Synthetic Media Startup Play.ht’s New Model Deepfakes Voice Clones From Just Seconds of Audio
Synthetic voice developer Play.ht has introduced a new voice cloning model called Parrot, capable of making a deepfake voice from a seconds-long recording of their speech. Parrot is available as a beta for Play.ht’s text-to-speech synthesis platform, aimed at content creators looking for voice clone solutions.
Play.ht garnered a lot of attention when it published an imaginary conversation between deceased Apple founder Steve Jobs and Joe Rogan using its AI-generated voice clones and a script composed by OpenAI’s GPT-3 large language model. That kicked off its now-defunct Podcast.ai show, which demonstrates the synthetic speech services offered by Play.ht. including episodes where Zach Galifianakis interviewed Quentin Tarantino and Oprah shared stress-relief tips.
Those voices rely on Play. ht’s Peregrine model, which has now been surpassed by the new Parrot model, continuing the bird theme for Play.ht. Parrot was trained on a larger data set and used what the developers learned from Peregrine to update how the training was handled. The synthetic voices are then used to process text as audio. The company claims Parrot is great at doing all kinds of accents, though it can only speak English. That said, Parrot can use the voice clone models of non-English speakers so that they appear to speak English, even keeping their original accent intact. Play.ht emphasizes that its models are more than just voice clones reading out a text. The company boasts that the AI understands the emotion that should be present in a voice based on the context of the whole text and adjusts the speech accordingly.
The zero-shot approach of Parrot only requires a short recording, but Play.ht also has a high-fidelity voice clone method that uses about 20 minutes of audio for more comprehensive and nuanced cloning. The audio can be created on Play.ht’s website or embedded as an API in a customer’s product.

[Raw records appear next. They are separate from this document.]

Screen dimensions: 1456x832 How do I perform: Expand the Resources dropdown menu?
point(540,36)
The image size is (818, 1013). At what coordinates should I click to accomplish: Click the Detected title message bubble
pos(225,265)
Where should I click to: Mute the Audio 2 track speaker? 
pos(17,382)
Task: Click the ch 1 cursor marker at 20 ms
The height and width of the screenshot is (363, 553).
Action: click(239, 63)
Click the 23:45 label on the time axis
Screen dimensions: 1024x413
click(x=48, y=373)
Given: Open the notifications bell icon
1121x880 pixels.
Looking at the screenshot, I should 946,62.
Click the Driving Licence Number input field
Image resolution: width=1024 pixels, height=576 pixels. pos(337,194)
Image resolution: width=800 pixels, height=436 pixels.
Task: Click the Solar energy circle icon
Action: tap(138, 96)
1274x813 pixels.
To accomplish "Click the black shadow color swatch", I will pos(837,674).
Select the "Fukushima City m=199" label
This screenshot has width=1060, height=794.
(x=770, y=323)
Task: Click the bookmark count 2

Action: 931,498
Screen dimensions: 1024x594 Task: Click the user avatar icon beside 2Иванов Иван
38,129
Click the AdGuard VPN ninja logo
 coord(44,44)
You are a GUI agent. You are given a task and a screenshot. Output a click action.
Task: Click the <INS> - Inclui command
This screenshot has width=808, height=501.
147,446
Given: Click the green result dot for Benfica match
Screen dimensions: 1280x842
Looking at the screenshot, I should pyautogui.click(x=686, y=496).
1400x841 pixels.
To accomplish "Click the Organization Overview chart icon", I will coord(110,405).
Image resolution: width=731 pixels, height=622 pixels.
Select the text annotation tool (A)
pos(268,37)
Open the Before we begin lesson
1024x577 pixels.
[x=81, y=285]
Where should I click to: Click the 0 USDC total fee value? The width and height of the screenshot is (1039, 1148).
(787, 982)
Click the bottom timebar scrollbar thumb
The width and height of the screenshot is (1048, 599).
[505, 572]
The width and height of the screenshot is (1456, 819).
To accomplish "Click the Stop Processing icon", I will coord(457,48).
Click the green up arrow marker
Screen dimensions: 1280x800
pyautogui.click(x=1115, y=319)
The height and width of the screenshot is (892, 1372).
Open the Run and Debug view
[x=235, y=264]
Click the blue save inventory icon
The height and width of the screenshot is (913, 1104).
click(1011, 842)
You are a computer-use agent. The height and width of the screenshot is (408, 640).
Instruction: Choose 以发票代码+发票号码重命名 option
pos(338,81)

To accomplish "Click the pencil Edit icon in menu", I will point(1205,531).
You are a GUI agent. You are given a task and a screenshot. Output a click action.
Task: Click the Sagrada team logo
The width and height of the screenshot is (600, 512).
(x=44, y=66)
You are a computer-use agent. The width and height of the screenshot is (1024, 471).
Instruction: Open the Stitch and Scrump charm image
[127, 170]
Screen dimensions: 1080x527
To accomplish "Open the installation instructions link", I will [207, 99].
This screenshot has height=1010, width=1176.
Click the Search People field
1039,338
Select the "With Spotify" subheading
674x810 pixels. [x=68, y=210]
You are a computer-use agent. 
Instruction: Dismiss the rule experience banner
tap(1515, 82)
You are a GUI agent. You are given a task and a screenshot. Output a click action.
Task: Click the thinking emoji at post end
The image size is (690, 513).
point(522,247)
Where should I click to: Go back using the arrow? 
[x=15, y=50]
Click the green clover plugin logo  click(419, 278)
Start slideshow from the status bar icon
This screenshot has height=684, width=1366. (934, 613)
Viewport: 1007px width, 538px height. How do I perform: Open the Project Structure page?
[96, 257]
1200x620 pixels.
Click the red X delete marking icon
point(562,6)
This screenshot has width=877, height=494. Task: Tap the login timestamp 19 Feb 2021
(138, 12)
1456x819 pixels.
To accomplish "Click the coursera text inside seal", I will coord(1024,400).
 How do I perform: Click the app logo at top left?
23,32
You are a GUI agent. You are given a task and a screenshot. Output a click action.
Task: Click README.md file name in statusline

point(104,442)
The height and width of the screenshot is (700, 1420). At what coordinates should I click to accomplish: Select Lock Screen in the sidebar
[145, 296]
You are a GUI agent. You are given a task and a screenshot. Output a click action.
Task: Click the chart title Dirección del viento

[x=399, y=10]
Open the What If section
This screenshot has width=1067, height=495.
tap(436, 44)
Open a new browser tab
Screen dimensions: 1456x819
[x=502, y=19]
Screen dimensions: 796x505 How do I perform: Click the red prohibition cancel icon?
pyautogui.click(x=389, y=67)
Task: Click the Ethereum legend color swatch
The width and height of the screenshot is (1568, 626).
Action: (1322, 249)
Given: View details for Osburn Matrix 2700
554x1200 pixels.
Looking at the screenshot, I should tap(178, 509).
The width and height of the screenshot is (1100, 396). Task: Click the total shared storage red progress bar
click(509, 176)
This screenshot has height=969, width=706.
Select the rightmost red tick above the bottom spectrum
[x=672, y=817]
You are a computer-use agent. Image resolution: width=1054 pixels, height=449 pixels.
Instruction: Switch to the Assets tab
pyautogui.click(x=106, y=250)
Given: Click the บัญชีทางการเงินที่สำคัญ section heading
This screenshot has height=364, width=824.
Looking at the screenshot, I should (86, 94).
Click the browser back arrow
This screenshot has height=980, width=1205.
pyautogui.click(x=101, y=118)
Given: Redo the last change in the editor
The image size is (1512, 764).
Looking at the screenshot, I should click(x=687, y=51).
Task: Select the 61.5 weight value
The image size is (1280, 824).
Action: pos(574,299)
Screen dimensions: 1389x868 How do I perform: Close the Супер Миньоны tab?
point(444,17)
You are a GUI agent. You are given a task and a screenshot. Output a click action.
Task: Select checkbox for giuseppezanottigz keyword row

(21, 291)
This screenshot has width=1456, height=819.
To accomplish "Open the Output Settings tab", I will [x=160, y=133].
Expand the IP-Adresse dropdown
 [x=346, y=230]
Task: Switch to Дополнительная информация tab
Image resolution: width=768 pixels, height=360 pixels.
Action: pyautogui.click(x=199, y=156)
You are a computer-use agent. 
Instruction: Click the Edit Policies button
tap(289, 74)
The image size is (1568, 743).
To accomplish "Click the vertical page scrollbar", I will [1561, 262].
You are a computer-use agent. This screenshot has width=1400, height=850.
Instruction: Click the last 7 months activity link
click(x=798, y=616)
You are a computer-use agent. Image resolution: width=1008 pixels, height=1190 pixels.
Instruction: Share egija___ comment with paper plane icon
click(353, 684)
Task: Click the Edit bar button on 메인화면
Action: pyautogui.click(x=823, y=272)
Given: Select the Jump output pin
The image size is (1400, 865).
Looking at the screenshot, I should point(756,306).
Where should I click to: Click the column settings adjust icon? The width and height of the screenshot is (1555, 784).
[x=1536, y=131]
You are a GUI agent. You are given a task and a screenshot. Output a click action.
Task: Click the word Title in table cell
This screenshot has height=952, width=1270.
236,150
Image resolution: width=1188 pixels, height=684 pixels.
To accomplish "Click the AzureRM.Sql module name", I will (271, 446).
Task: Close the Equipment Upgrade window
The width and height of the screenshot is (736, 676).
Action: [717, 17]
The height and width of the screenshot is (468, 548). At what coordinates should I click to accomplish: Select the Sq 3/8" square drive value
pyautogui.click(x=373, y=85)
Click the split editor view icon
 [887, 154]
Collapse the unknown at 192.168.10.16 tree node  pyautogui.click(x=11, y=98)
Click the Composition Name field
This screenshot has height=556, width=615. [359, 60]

“Content creators of all kinds (gaming, media production, elearning) spend a lot of time and effort recording and editing high-quality audio. We solve that and make it as simple as writing and editing text. Our users range from individual creators looking to voice their videos, podcasts, etc., to teams at various companies creating dynamic audio content,” Play. ht’s founders explained in a post on Y-Combinator. “. There are many robotic TTS services out there, but ours allows people to generate truly human-level expressive speech and allows anyone to clone voices instantly with strong resemblance. We initially used existing TTS models and APIs but when we started talking to our customers in gaming, media production, and others, people didn’t like the monotone robotic TTS style. So we doubled down in training a new model based on the new emerging architectures using transformers and self-supervised learning.”